If it was for sitting like period pain, twisted ankle etc, then she shouldn't be struck off.

Getting away with deliberately lowering her temp will set a very dangerous precedent.

bakeoffcake Fri 19-Aug-16 18:19:58

*something like

Floralnomad Fri 19-Aug-16 18:25:57

Even if she didn't take the paracetamol to lower the temp surely she should have declared it because she knew that the outcome would be a lowered temp.

AllPowerfulLizardPerson Fri 19-Aug-16 18:30:54

The purpose of making an example of her is to dissuade others in future (for it was only luck that meant she did not infect anyone, and this is exactly how diseases are spread internationally). And to show that international medical volunteers actually abide by the quarantine standards they are seeking to impose. If it is 'do as I say not as I do' then they could rapidly lose credibility and that is immensely bad for application of control measures.

expatinscotland Fri 19-Aug-16 18:37:01

'Would people still feel 'sympathy' if she had infected a person on the plane. Who had then infected their family? Who had then infected some UK HCPs? Who infected their families?

It's not just about her and whether she would do it again. It's about about making a clear message about the utter unacceptability of disguising symptoms by HCPs.'

This.

AnthonyPandy Fri 19-Aug-16 18:57:50

Sometimes the nmc come across like a big witches claw watching and waiting for someone to make a mistake so they can pounce and cause devastation and humiliation.

People have done far far worse and this is not deserving of being struck off, surely? It will put people off helping and it will put people off nursing if this is how they are treated.

Frazzled2207 Fri 19-Aug-16 18:59:06

If true it was a stupid mistake but the fact is she helped save a lot of lives, risked her own life and nearly died herself. That's enough of a punishment IMO. She should get some sort of caution/warning.

heknowsmysinsheseesmysoul Fri 19-Aug-16 19:09:12

I think it's unlikely she'll be stuck off.

bakeoffcake Fri 19-Aug-16 19:18:38

"It will people off helping"
Why would it do thatconfused

All they have to do is be honest about medication taken. Not sure how that would put people off.

veryproudvolleyballmum Fri 19-Aug-16 19:19:17

Message withdrawn at poster's request.

Inkanta Fri 19-Aug-16 19:31:40

Making an example of her is not good. Not impressed with the NMC. They have a reputation for striking off nurses without a fair trial.

Inkanta Fri 19-Aug-16 19:33:34

'Sometimes the nmc come across like a big witches claw watching and waiting for someone to make a mistake so they can pounce and cause devastation and humiliation.'

Yes that's true. Nurses on the whole don't fight back and the NMC get away with it.
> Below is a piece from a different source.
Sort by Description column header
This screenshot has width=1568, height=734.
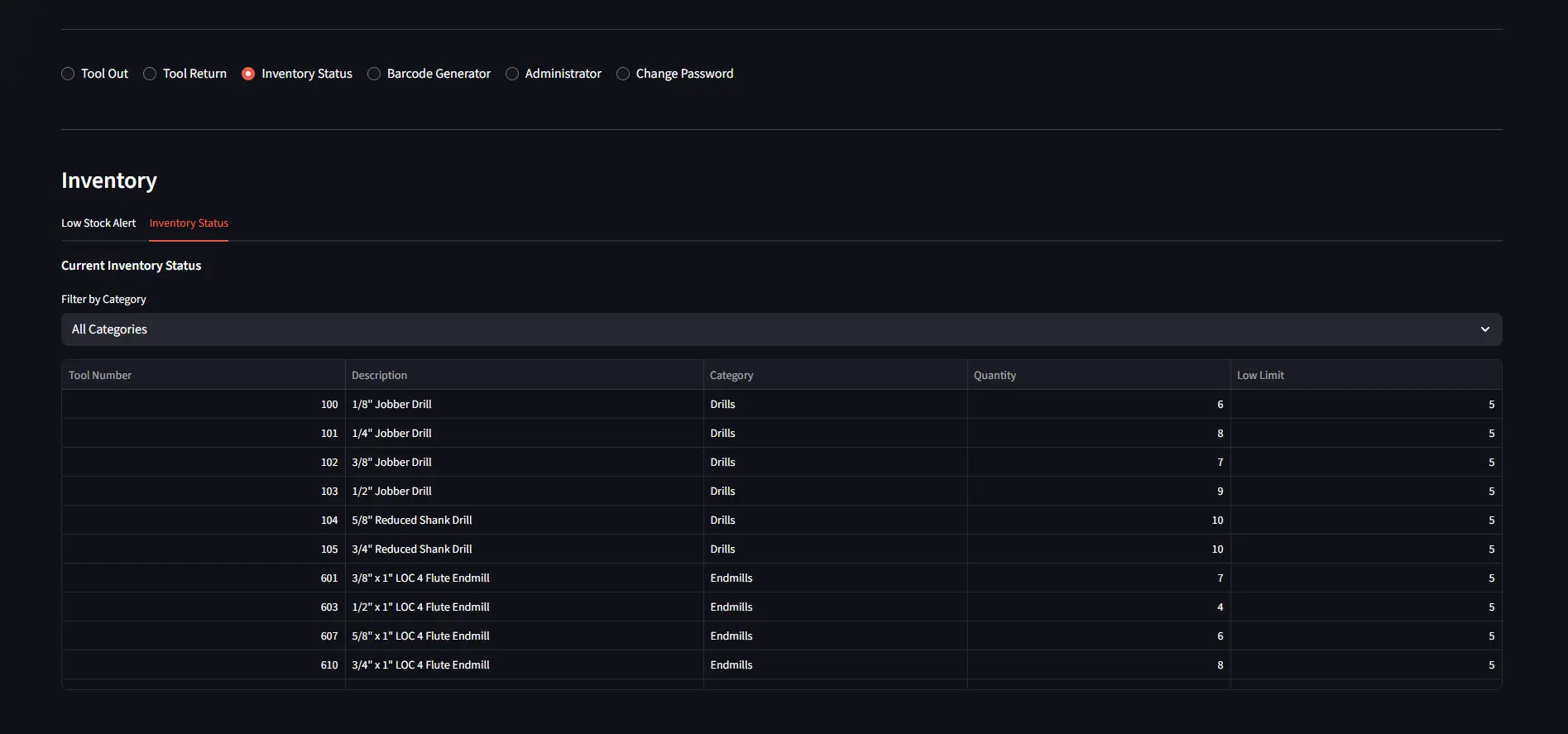379,376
Blueberry234 Fri 19-Aug-16 19:34:39

I think it is fair enough she should have known better than lie. I am a HCP and chain of infection is basic knowledge she should answer to her decision

Gobbolinothewitchscat Fri 19-Aug-16 19:36:28

She was allegedly dishonest. If it is proven that she was dishonest, that is very serious.

It doesn't matter what she was dishonest about, it is not in the public's interest For health care professional's to be dishonest and it is important that a zero tolerance approach is demonstrated to the rest of the profession

That said, if the allegations are proven and she shows insight and remorse, I think she will probably escape being struck off.